Les compétences des communes se réduisent à fixer, dans un règlement
soumis d'ailleurs à l'homologation du Conseil d'Etat, le nombre des débits
de boissons alcooliques pouvant être ouverts sur leur territoire et à
accorder les concessions pour les débits de boissons visés aux art. 2
et 14 LH. Il ne saurait dès lors être question en cette matière d'une
autonomie de la commune. Celle-ci n'agit qu'en vertu de pouvoirs qui
lui ont été délégués par les autorités cantonales dans un domaine que,
de toute évidence, ces dernières ont entendu régler complètement.

    Dès lors, le Conseil d'Etat a manifestement tort d'invoquer l'autonomie
communale pour justifier la restriction qu'il a cru devoir apporter
à son pouvoir d'examen. Comme par ailleurs il ne se fonde sur aucune
disposition légale et ne se prévaut d'aucune autre raison sérieuse,
il est tombé dans l'arbitraire.
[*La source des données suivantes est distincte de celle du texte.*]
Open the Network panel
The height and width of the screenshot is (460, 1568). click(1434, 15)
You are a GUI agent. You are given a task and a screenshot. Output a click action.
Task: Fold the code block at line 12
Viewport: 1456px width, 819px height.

Du même coup, il a violé le droit du
recourant d'être entendu, droit qui comprenait en l'espèce celui d'exiger
que l'affaire fût revue librement et sous toutes ses faces. Sans doute,
le recourant n'a-t-il pas démontré que son recours a des chances d'être
admis s'il est examiné avec plein pouvoir. Peu importe, cependant, car le
droit d'être entendu, tel qu'il découle de l'art. 4 Cst., est un droit
de nature formelle, dont la violation entraîne l'annulation de l'acte
attaqué, même si le recourant n'établit pas que cette annulation a pour
lui un intérêt matériel (RO 83 I 240, no 31). En l'espèce, la décision
du Conseil d'Etat doit donc être cassée en vertu de l'art. 4 Cst., sans
qu'il y ait lieu de rechercher si elle devrait l'être pour d'autres
raisons encore, par exemple pour violation de l'art. 31 Cst.

Entscheid:

              Par ces motifs, le Tribunal fédéral:

    Admet le recours et annule la décision attaquée.